Celery and Pork Avgolemono

(from beckyinem’s recipe box)

Categories: Entree

Ingredients

  • 3 pound of lean pork, cubed
  • 2 chopped onions
  • 1 garlic clove, minced
  • 2 tablespoons chopped parsley
  • 2 tablespoons flour
  • 3 tablespoons butter
  • salt and pepper
  • 1/2 cup white wine
  • celery hearts
  • 3 separated eggs
  • juice of 2 lemons

Directions

  1. Wash and trim the celery and cut them in half lengthwise

  2. Brown the pork cubes in butter with onions and garlic

  3. Add parsley, flour dissolved in 3 tablespoons water, salt and pepper and stir well.

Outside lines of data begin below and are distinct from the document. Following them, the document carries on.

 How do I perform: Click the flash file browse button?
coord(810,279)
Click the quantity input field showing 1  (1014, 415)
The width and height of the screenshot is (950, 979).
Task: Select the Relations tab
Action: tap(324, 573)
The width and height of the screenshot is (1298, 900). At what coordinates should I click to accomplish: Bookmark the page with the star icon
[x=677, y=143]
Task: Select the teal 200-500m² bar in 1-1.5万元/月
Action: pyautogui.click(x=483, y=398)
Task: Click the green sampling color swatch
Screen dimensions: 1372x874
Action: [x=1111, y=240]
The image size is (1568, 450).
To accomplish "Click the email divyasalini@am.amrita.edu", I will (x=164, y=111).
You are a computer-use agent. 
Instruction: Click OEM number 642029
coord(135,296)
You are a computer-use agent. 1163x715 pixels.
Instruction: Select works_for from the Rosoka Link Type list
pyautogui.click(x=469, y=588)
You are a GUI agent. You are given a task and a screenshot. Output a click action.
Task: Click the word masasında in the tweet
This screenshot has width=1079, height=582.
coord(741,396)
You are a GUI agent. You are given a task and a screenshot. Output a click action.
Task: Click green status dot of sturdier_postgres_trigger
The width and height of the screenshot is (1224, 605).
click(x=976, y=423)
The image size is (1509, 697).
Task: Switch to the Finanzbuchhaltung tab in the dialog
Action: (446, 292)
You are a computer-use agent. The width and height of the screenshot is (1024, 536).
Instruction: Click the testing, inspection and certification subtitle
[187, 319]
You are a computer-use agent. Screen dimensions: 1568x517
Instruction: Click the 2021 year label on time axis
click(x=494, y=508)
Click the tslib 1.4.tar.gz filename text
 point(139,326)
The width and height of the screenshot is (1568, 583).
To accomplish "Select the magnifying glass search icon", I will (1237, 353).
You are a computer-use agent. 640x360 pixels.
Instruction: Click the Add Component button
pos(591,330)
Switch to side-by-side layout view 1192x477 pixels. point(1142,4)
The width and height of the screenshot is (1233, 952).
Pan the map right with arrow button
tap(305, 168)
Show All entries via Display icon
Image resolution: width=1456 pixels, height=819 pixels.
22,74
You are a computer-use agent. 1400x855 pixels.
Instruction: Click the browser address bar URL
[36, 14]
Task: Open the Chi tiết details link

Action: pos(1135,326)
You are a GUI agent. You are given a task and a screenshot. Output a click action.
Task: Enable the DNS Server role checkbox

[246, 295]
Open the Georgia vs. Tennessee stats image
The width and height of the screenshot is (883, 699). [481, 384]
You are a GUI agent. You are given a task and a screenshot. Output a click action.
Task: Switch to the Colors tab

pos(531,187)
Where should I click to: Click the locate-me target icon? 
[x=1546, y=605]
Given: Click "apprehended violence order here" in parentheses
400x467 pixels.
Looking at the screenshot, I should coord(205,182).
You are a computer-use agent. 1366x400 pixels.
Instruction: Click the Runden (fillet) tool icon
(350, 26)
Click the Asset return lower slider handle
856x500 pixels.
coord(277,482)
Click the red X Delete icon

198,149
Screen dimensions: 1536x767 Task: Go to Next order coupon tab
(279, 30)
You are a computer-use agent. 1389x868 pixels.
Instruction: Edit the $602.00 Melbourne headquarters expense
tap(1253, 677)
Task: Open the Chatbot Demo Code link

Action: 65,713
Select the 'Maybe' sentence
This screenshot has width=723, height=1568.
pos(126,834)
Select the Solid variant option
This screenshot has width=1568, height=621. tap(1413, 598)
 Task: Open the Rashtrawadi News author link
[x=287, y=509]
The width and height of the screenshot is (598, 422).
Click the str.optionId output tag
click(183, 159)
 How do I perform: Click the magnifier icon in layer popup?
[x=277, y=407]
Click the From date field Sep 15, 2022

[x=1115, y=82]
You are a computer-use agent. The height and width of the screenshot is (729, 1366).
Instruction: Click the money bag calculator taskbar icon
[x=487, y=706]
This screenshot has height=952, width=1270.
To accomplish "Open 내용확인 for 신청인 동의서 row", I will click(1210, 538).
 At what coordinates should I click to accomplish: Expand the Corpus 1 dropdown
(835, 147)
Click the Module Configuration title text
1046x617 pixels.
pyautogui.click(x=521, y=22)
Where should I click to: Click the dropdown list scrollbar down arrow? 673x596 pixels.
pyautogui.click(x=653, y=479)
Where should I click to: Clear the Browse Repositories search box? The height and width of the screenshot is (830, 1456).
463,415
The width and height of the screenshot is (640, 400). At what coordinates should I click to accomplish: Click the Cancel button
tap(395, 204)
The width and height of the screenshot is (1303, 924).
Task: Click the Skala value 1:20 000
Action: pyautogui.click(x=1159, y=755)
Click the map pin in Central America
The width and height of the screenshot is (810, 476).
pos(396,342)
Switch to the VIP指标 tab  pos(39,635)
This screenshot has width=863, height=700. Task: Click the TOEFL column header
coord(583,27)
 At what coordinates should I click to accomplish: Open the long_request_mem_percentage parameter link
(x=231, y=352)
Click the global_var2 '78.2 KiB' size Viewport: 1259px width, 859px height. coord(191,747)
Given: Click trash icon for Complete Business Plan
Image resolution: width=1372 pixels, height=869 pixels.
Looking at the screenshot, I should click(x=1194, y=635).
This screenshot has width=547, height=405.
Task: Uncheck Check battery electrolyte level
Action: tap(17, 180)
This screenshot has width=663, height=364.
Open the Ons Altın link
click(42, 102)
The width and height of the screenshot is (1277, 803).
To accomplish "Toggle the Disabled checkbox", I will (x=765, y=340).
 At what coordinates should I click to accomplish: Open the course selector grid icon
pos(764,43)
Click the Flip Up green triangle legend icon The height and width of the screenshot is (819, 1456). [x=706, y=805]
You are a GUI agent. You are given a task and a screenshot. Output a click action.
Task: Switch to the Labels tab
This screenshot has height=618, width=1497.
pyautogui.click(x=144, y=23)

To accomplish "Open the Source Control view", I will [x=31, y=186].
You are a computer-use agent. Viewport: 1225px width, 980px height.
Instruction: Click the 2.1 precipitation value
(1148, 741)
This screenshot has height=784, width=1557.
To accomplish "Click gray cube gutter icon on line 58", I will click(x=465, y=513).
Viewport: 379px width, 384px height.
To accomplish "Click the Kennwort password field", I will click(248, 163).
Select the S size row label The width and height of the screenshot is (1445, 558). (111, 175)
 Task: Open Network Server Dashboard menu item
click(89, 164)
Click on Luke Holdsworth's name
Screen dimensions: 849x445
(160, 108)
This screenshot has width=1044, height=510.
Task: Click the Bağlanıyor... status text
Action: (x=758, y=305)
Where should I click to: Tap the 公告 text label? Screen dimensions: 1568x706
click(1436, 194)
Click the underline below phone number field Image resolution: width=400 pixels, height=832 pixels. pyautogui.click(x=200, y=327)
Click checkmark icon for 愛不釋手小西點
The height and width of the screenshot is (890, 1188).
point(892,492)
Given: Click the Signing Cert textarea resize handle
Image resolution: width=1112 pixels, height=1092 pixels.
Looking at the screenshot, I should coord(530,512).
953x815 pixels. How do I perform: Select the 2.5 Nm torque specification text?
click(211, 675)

  4. Add wine and enough water to cover

  5. Add more water as needed during cooking

  6. Simmer, covered on low heat for about 1 hour or until pork is tender.

  7. When the pork is almost cooked, add the celery hearts, spooning the sauce over them

  8. Simmer until celery is tender, but do not overcook.

  9. Prepare the egg lemon sauce by separating the egg whites, and beating until soft peaks form.

  10. Add the beaten egg yolks and the lemon juice

  11. Carefully spoon the juice from the pot into the lemon egg mixture, stirring constantly.

  12. Continue to spoon the juice until it has reached the same temperature as the pot

  13. Stir the egg lemon sauce back into the pot and remove from heat.